Tag/Drag Along: If the investor has secured tag/drag-along rights in the investment documentation, it is important to ensure that those rights are exercised (or not) at the time of sale of shares by any shareholder of the Company.
Pro Rata: Under the Companies Act, every time a private limited company issues new shares, all existing shareholders have the right to subscribe to new shares in proportion to their shareholding.
Right of First Refusal: Under the Companies Act, whenever a shareholder of a private limited company intends on selling its shares, it is required to offer those shares to the remaining shareholders, in proportion to their existing shareholding in the company.
If you’re looking to exit your investment, at the time of selling your shares, regardless of whether the buyer is local or foreign, if you (the investor, or seller) is a resident of Pakistan, the payment for the sale of shares has to be made in Pakistan.

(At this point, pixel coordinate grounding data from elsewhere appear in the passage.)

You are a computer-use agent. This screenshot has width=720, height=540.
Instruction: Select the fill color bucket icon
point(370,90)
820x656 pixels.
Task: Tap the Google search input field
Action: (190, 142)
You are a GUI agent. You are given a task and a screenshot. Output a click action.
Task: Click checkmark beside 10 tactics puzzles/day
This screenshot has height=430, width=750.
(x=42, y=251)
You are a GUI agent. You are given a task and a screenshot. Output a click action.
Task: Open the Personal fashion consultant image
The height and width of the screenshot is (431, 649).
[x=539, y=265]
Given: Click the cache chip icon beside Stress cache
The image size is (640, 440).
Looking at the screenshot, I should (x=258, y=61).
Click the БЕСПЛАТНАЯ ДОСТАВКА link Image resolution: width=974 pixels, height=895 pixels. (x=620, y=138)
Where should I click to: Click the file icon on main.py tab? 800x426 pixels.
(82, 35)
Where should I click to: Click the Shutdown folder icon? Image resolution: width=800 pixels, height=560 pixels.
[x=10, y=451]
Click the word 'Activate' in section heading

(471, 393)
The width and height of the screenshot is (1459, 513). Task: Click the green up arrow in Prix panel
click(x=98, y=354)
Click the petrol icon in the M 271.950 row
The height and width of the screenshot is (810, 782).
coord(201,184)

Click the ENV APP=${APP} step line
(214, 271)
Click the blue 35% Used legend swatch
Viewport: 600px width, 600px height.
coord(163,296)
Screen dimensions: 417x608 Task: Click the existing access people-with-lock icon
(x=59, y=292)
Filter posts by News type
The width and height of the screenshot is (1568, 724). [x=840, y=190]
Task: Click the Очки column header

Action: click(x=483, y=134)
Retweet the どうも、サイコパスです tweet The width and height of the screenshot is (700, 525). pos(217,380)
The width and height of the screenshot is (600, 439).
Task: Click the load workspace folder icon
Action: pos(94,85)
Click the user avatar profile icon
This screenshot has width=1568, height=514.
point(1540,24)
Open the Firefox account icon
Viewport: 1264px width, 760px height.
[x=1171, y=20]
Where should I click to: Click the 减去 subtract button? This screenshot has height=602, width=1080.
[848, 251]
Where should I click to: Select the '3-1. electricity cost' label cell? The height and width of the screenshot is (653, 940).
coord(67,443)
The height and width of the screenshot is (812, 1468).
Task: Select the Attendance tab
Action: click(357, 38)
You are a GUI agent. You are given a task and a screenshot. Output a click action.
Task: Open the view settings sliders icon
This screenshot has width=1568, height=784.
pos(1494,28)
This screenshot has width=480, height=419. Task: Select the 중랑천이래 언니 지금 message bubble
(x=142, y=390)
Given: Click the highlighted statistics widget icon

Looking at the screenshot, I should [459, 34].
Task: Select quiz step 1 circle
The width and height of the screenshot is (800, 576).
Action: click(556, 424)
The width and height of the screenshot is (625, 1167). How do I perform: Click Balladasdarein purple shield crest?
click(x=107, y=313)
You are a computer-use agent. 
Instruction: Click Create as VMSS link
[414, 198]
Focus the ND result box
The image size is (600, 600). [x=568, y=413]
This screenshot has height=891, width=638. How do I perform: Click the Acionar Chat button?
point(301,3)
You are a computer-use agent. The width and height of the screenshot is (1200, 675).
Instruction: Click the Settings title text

Foreign investors, on the other hand, can receive funds abroad. In the event the buyer is also a resident outside of Pakistan, the payment can easily be made abroad. If you are a foreign investor, but the buyer is a resident of Pakistan, the SBP has recently streamlined the process to allow for such payments to be remitted by the authorized dealer (bank) if the transaction is deemed legitimate.
As investors operating in Pakistan, we are already convinced of the country’s startup and innovation potential, but know that we cannot do this work alone. We are also deeply aware of Pakistan’s opaque regulatory environment that can increase the risk perception of the market. At the same time, things are progressing; as noted earlier, while Pakistan’s Doing Business ranking is still 108, the country ranks in the top 30 economies globally on protecting minority investors. As early-stage investors, that protection is key, and is a positive sign.
The SECP and State Bank of Pakistan are also very open to changing legislation and adapting reforms, as indicated by recent policy changes, and there are indications that more will come in the near future. While there is much left to be done, we are moving in the right direction.
This guide aimed to address the information asymmetry and answer the most commonly asked questions to make your own investor journey easier. As the landscape evolves, so will this guide, and our hope is it enables more investment to occur in this exciting and growing startup ecosystem.
About the authors
Mubariz Siddiqui is a legal practitioner with extensive experience working with technology startups, angel investors, and VCs investing in Pakistan. He has represented various startups and investors in financing deals across different stages. Currently, he is General Counsel at Sarmayacar, a Pakistan focused venture capital fund.
Kalsoom Lakhani is the Founder of Invest2Innovate, which she founded in 2011 to support and unleash the potential of young entrepreneurs in growth markets like Pakistan. She’s now Co-founder & General Partner at i2i Ventures, an early-stage VC fund for Pakistan, and the country’s first female-led institutional fund.
Disclaimer: The Early Stage Investor’s Guide to Pakistan highlights questions that our funds have come across while operating in Pakistan. However, no aspect of this document constitutes investment advice, legal advice, or any other form of professional advice to be relied upon by any potential investor or otherwise as a determinative factor in making investment decisions. i2i Ventures and Sarmayacar disclaim any and all liability whatsoever with respect to the contents of this document and strongly encourage readers to consult professionals, including attorneys, well-versed in Pakistani law, prior to making any investment decisions. It is also important to note that laws and policies in Pakistan can change at any time, and be subject to different interpretations.